___ RECORDS TO PROCESS ___
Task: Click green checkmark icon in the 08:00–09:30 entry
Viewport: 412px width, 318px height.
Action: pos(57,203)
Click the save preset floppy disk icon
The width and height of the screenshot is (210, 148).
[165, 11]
___
* STATED GOAL
Render every line above as a numbered list, skipping any blank lines.

* RIGHT ANSWER
1. Task: Click green checkmark icon in the 08:00–09:30 entry
2. Viewport: 412px width, 318px height.
3. Action: pos(57,203)
4. Click the save preset floppy disk icon
5. The width and height of the screenshot is (210, 148).
6. [165, 11]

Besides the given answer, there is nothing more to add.